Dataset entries
——————————
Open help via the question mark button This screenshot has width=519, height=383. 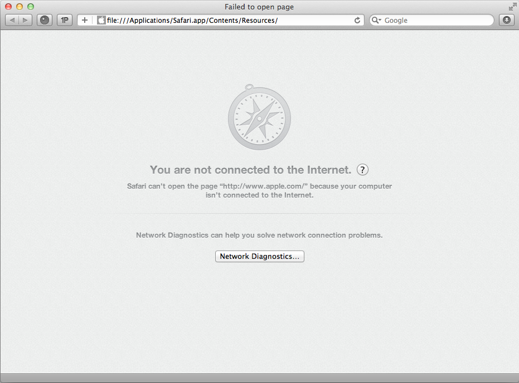tap(362, 170)
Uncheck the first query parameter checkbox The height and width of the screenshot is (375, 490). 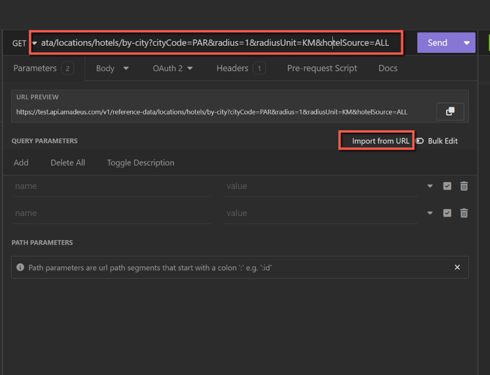tap(447, 186)
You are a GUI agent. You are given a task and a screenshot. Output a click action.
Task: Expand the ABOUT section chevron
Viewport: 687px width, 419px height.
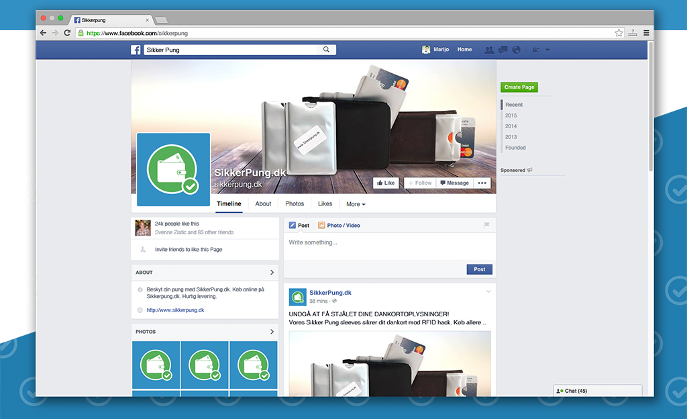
——————————
Copy exactly the lines from the line containing "You are a GUI" through the last line of the records, both included, and omit every picture.

You are a GUI agent. You are given a task and a screenshot. Output a click action.
Task: Expand the ABOUT section chevron
Viewport: 687px width, 419px height.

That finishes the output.